When our children learned to walk, they imitated what they saw going on around them. Often a close adult took them by the hand and encouraged them to take just a few more steps.
But the stairs were different. In order to be safe, we wanted them to continue to sit down or slide down on their tummies. And, hard as we tried, these cute tiny people didn’t understand our explanation. So I sat at the top of the stairs with the current toddler in my lap and said, “Watch Daddy!”
My husband patiently demonstrated how to turn around down on all fours, push with his hands, and safely slide down the stairs.
When Dad got back up to the top of the steps, he again got down on all fours. Our toddler crawled down from my lap, turned around and did exactly what his daddy had just done. Together they slid slowly and carefully down the steps.
When I began writing over two decades ago I was in a similar predicament. I wanted to know how to write and needed to learn how to do it the correct way. So what did I do? I looked around to see how other people were succeeding in the writing business and I looked for someone to show me the way.
At that time resources were scarce and writers conferences were not plentiful. I read every current book I could find but there were not many. A new writers conference was organized in Florida and I attended at the invitation of my neighbor. I never knew anything like that existed. The entire conference was full of writers who loved the Lord and wanted to write for Him just like me! Friendly editors genuinely cared whether or not my writing dream was realized.

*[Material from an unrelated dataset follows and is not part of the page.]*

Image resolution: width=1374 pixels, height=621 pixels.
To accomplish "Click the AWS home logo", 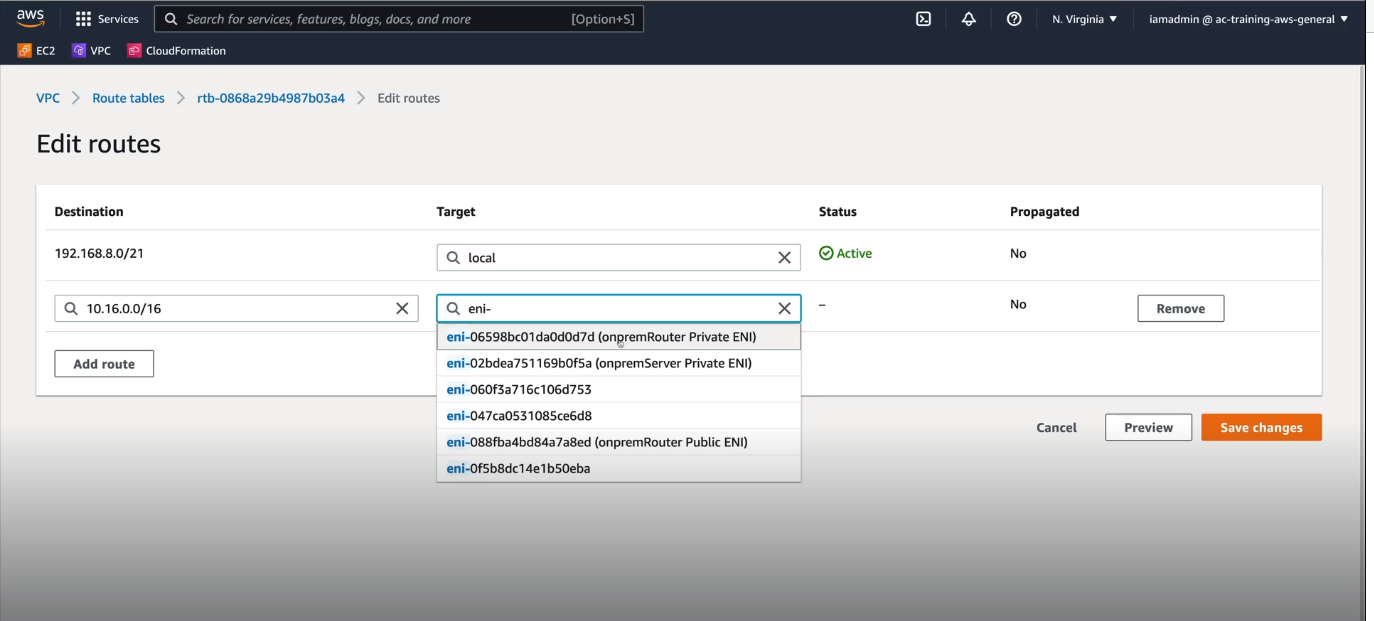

At that conference God had my writing path cross with Sandy Brooks. Sandy was such an encourager. She knew I needed encouragement and direction. She provided it without ever making me feel like a rookie. She offered instruction and answers to my questions. Most of all, she became my lifelong friend.
I still have my meager first attempts at writing devotions. They have Sandy’s profuse green markings on them, showing me how to make them stronger and explaining why what I had written would not work. In the beginning I felt like there was way too much green on those pages. But as I read her wisdom and realized her intent was to make me a better writer, I appreciated the way she came alongside me and mentored me right into being a writer. As the years went on and our friendship grew, she continued to model to me what a committed, godly writer looked like.
Ron Benson and Lee Warren are mentoring writers every year through the On Ramp program at the CLASS Christian Writers Conference. For six hours before the conference begins, they have an all-day workshop so that the attendees can get the most out of the conference.
The 2010 CLASS Christian Writers Conference introduced the book project. For one hour each morning, attendees were in small groups with a professional writer/facilitator. Many of those group times produced lasting relationships as knowledge and the benefit of experience passed from one person to another. Another project result was the beautiful book, Out of the Overflow.
Esther Burroughs says, “Mentoring…means using the best part of yourself to help another see and be the best that they can be.”
Whether writing, speaking, or teaching grandchildren to go up and down the stairs God is pleased when we take what we have learned and pass it on to someone else. And in coming along side and partnering with others along the way, we multiply our own ministry through the ministry of others.